- Consegna 1:
Rispondi alle domande sul testo su Pit’sa.
(a) Quale associazione ha supportato Pit’sa con il programma Hiring Chain?
(b) Quale associazione ha seguito gli inserimenti nella pizzeria?
(c) Con quale mezzo arriva Paolo al lavoro?
- Consegna 2: Ricopia dal testo su Pit’sa il passo che comincia con le parole "Come avete contattato" e si ferma dopo le parole "formati questi ragazzi?".

━━ Estratto del documento

Come avete contattato i ragazzi interessati a lavorare per Pit’sa?
«Pit’sa è stata supportata dall’associazione CoorDown che, con il programma Hiring Chain e la sua piattaforma online, ha già creato l’opportunità di numerose assunzioni e tirocini per giovani e adulti con sindrome di Down in Italia e nel mondo. Gli inserimenti nella nostra pizzeria sono stati seguiti dall’associazione Aipd di Bergamo».

Come sono stati formati questi ragazzi?
«Prima dell’apertura del locale, hanno seguito corsi di formazione sulla ristorazione, sull’accoglienza, sulla preparazione dei tavoli, sul servizio. Sono ragazzi preparati e sempre più autonomi. E, sia chiaro, questa è un’azienda profit: sono soprattutto loro che aiutano noi fornendoci il loro lavoro. Poi, sicuramente, grazie a questa esperienza di lavoro, realizzano uno stile di vita sempre più autonomo: il nostro Paolo, ad esempio, arriva in autobus, si cambia, prova molta soddisfazione nel rapportarsi ai clienti e ha sempre meno bisogno di aiuto. Il segnale che vogliamo dare è che questi ragazzi possono lavorare tranquillamente e con profitto, in ambienti non ghettizzanti».

━━━━
━━ Estratto dei dati

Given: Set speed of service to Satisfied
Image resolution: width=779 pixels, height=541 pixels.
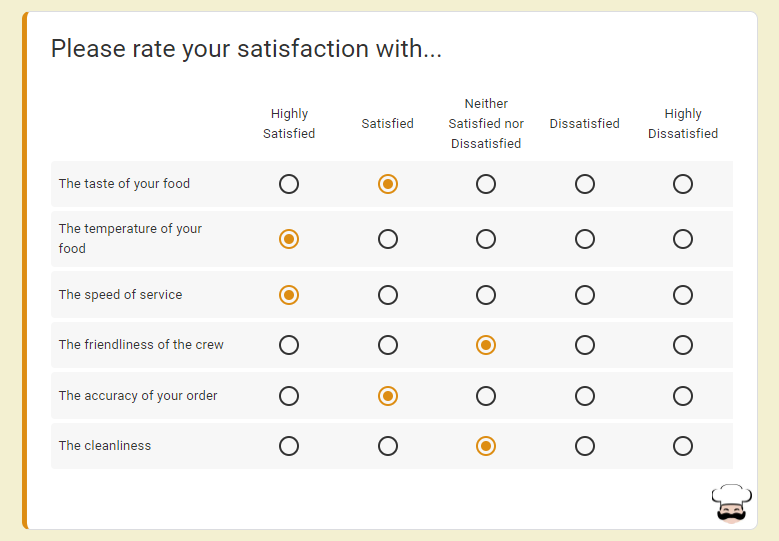Looking at the screenshot, I should coord(388,295).

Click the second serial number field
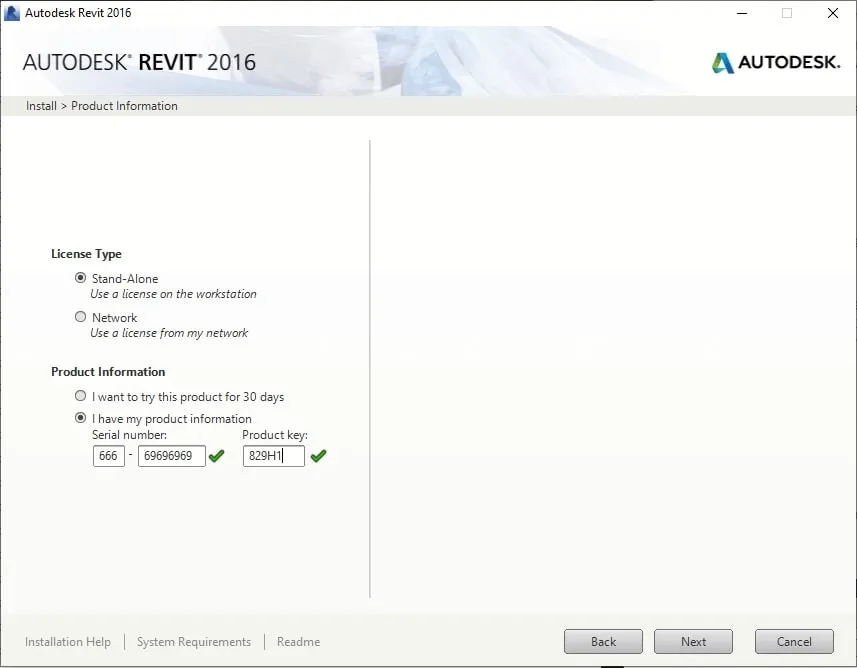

━━━━

- Svolgimento 1:
(a) L’associazione CoorDown.
(b) L’associazione Aipd di Bergamo.
(c) In autobus.

- Svolgimento 2:
Come avete contattato i ragazzi interessati a lavorare per Pit’sa?
«Pit’sa è stata supportata dall’associazione CoorDown che, con il programma Hiring Chain e la sua piattaforma online, ha già creato l’opportunità di numerose assunzioni e tirocini per giovani e adulti con sindrome di Down in Italia e nel mondo. Gli inserimenti nella nostra pizzeria sono stati seguiti dall’associazione Aipd di Bergamo».

Come sono stati formati questi ragazzi?